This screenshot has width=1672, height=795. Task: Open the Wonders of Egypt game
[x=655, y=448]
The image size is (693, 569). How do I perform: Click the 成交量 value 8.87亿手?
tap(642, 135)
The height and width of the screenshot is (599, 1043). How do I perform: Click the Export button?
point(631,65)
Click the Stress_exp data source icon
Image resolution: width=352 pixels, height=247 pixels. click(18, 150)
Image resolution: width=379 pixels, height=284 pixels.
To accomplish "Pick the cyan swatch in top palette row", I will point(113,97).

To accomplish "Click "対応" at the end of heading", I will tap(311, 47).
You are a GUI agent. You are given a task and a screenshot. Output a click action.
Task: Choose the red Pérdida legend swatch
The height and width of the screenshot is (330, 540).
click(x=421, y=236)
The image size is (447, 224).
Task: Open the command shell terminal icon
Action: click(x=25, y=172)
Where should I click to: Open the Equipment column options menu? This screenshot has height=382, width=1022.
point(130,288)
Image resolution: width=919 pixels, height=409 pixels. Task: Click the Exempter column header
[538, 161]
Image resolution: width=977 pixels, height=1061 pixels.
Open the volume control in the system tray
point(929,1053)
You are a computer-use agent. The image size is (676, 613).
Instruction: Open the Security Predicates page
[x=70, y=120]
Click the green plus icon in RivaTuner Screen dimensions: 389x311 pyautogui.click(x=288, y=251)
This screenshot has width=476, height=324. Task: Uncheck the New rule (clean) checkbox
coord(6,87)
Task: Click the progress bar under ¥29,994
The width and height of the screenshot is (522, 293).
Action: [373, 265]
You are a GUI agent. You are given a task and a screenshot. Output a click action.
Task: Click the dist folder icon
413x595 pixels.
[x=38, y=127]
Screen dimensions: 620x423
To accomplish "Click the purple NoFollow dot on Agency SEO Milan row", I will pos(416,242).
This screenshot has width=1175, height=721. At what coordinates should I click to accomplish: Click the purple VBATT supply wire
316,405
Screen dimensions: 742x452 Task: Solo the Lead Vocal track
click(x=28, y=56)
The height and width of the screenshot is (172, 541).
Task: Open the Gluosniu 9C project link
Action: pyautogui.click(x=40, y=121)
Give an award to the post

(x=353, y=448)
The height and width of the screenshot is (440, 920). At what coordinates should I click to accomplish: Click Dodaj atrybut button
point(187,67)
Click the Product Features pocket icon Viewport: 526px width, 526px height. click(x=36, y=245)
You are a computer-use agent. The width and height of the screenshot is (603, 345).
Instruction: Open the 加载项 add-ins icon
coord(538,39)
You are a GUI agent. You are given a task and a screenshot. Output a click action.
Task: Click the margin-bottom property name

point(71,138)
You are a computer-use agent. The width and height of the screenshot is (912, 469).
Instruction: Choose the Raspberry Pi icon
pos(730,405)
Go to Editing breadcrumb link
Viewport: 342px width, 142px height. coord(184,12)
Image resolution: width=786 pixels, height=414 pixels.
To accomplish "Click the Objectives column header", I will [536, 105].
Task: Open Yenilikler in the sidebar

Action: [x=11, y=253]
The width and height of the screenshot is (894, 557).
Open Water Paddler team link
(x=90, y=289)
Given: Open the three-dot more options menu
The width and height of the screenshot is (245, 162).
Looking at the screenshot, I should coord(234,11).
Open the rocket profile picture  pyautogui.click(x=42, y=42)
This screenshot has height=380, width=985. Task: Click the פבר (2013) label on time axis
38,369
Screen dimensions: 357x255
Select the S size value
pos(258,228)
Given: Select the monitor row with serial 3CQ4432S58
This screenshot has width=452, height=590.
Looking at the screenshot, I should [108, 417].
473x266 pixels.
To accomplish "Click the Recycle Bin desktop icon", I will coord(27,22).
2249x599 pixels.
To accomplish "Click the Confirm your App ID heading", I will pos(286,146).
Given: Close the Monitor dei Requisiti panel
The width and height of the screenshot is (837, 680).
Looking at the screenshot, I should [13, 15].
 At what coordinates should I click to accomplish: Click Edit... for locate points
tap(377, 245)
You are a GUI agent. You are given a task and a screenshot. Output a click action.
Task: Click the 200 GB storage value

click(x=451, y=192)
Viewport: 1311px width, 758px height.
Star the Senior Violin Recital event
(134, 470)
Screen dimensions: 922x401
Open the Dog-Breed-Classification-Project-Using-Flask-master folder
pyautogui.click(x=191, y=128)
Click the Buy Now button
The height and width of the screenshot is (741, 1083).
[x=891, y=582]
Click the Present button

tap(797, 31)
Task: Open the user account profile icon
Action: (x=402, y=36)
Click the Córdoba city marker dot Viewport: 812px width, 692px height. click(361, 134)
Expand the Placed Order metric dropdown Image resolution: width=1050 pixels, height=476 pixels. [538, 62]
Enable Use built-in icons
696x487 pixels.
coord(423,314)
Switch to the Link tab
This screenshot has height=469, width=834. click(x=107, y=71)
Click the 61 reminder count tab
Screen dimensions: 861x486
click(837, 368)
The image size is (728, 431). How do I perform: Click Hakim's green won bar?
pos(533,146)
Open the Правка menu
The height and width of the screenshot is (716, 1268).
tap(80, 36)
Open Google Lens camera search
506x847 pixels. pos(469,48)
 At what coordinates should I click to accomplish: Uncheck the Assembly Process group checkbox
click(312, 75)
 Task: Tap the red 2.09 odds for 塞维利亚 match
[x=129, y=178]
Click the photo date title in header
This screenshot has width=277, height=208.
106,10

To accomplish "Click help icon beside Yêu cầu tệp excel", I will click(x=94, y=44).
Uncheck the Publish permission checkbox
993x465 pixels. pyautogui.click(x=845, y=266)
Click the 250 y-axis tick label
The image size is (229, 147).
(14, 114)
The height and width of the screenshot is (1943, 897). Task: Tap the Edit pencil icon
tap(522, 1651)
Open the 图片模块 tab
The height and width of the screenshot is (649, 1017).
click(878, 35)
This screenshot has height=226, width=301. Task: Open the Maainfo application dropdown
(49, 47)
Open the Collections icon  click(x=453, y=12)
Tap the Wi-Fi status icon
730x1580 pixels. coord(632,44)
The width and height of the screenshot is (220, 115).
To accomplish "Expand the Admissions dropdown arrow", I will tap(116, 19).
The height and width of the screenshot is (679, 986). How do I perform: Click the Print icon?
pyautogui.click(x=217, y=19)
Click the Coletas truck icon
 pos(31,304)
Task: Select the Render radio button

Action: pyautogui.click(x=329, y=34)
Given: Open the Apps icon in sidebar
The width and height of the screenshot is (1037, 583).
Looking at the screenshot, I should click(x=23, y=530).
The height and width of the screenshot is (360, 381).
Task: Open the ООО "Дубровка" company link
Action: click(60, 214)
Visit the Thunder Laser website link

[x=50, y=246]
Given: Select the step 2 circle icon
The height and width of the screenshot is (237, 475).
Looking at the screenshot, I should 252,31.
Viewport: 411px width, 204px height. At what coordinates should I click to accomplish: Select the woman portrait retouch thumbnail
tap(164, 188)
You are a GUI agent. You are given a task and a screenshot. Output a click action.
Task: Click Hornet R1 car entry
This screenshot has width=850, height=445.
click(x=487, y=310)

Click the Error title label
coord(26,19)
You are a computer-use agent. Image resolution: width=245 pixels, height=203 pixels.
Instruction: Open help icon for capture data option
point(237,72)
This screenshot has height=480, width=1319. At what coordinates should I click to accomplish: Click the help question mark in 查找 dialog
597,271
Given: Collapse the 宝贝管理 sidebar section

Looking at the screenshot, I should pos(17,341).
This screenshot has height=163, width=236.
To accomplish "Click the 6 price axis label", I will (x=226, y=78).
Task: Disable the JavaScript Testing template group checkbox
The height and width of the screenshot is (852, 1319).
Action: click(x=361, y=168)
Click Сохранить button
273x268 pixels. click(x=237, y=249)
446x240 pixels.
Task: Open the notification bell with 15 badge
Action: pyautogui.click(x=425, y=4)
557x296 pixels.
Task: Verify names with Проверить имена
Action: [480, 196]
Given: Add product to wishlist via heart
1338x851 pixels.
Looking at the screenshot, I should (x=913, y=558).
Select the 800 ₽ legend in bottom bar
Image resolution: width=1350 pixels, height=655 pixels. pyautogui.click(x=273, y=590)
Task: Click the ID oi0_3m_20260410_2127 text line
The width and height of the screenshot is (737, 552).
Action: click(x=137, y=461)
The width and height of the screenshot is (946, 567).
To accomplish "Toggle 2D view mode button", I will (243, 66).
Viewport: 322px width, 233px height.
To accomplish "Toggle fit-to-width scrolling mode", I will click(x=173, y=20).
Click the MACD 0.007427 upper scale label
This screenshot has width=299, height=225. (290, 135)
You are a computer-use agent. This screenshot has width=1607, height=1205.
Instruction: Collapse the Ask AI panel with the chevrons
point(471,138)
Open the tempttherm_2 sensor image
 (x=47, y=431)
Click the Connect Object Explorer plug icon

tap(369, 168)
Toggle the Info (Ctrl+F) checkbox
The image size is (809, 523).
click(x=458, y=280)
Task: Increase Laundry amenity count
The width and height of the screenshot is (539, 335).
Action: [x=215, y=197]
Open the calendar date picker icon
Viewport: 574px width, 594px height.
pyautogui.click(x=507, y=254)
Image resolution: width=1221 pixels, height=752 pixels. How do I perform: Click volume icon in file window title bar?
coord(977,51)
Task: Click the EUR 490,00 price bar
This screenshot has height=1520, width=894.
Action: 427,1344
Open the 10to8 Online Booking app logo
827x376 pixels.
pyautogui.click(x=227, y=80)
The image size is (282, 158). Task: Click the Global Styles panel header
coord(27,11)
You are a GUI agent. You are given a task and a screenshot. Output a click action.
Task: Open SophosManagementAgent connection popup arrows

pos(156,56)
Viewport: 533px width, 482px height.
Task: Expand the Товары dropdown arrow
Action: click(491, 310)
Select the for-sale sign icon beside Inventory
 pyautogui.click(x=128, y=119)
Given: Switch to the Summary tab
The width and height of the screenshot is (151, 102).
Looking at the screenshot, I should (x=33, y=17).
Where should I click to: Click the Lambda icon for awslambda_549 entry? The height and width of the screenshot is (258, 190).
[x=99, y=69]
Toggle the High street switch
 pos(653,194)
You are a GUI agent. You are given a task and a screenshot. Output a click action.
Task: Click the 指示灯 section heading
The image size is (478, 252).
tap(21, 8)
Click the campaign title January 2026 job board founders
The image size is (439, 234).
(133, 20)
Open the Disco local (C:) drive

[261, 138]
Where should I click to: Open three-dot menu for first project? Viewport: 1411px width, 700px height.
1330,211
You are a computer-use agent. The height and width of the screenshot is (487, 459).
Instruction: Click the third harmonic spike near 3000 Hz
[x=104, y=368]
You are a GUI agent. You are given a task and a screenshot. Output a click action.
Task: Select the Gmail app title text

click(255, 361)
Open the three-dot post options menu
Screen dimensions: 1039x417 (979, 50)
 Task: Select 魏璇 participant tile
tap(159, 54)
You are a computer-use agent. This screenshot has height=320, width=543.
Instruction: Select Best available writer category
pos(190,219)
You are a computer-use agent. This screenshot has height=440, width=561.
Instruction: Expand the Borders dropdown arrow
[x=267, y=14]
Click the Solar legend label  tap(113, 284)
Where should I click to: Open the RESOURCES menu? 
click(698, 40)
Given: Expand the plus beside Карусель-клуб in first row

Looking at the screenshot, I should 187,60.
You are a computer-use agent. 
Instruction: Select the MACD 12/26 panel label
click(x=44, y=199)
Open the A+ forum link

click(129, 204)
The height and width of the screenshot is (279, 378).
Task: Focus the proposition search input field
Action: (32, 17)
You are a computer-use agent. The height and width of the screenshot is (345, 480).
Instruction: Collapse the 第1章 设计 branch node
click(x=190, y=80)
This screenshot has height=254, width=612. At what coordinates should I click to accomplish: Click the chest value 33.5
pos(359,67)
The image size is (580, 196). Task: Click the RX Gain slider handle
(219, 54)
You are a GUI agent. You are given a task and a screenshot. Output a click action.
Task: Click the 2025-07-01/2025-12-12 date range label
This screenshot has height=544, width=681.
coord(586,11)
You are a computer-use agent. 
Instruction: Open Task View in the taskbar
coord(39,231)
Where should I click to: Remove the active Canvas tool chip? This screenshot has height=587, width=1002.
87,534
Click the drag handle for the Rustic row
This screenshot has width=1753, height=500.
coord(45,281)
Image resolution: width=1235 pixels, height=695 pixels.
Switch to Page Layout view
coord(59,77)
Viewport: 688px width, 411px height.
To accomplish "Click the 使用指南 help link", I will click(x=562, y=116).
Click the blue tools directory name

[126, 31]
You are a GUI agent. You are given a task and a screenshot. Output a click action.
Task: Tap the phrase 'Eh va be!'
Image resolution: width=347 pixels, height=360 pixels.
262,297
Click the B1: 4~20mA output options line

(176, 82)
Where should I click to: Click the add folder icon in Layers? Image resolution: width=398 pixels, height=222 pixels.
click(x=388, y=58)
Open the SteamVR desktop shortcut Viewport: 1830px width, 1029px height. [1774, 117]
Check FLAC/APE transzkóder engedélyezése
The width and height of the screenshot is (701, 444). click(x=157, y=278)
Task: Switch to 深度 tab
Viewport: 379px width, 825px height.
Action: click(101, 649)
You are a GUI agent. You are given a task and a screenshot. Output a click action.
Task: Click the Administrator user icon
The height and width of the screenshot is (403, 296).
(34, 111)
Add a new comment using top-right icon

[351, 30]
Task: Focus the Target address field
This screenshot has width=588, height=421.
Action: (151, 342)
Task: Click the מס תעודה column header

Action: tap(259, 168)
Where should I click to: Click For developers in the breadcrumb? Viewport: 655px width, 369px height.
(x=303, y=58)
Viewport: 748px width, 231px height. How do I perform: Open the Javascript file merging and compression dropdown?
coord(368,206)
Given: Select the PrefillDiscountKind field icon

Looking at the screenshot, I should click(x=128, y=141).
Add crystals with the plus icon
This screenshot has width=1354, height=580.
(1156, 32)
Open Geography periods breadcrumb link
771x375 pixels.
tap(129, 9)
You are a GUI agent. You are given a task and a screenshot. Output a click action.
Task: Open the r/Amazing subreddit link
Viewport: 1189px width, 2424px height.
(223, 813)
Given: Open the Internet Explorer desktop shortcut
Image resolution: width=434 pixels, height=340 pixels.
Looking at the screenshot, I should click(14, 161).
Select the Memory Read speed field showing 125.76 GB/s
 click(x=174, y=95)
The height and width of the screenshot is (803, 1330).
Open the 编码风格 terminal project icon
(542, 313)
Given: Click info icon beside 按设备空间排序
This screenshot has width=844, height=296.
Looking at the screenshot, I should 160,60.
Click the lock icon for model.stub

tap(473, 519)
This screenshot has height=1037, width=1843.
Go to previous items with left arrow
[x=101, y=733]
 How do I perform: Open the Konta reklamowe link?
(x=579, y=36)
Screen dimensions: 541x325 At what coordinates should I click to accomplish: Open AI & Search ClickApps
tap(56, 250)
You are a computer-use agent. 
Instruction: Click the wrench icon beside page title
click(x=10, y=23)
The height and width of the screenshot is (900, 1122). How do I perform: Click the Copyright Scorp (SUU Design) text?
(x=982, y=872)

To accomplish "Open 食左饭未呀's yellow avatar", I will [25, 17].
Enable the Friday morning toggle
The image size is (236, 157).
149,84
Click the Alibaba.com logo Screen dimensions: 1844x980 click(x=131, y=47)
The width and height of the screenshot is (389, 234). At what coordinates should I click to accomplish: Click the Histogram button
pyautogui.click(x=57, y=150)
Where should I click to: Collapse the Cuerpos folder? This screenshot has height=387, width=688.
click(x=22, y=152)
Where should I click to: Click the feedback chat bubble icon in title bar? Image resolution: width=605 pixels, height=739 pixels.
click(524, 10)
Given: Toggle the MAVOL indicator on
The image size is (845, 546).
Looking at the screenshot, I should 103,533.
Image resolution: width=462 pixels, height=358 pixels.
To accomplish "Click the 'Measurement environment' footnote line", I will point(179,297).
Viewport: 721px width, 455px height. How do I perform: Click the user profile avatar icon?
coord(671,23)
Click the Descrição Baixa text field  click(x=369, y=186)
=======
• _What is needed_
Print the lines above from the one with "The width and height of the screenshot is (1037, 583)." through the one with "Given: Add product to wishlist via heart", both included, exactly as written and nothing more.

• _Task result_
The width and height of the screenshot is (1037, 583).
Looking at the screenshot, I should click(x=23, y=530).
The height and width of the screenshot is (360, 381).
Task: Open the ООО "Дубровка" company link
Action: click(60, 214)
Visit the Thunder Laser website link

[x=50, y=246]
Given: Select the step 2 circle icon
The height and width of the screenshot is (237, 475).
Looking at the screenshot, I should 252,31.
Viewport: 411px width, 204px height. At what coordinates should I click to accomplish: Select the woman portrait retouch thumbnail
tap(164, 188)
You are a GUI agent. You are given a task and a screenshot. Output a click action.
Task: Click Hornet R1 car entry
This screenshot has width=850, height=445.
click(x=487, y=310)

Click the Error title label
coord(26,19)
You are a computer-use agent. Image resolution: width=245 pixels, height=203 pixels.
Instruction: Open help icon for capture data option
point(237,72)
This screenshot has height=480, width=1319. At what coordinates should I click to accomplish: Click the help question mark in 查找 dialog
597,271
Given: Collapse the 宝贝管理 sidebar section

Looking at the screenshot, I should pos(17,341).
This screenshot has height=163, width=236.
To accomplish "Click the 6 price axis label", I will (x=226, y=78).
Task: Disable the JavaScript Testing template group checkbox
The height and width of the screenshot is (852, 1319).
Action: click(x=361, y=168)
Click Сохранить button
273x268 pixels. click(x=237, y=249)
446x240 pixels.
Task: Open the notification bell with 15 badge
Action: pyautogui.click(x=425, y=4)
557x296 pixels.
Task: Verify names with Проверить имена
Action: [480, 196]
Given: Add product to wishlist via heart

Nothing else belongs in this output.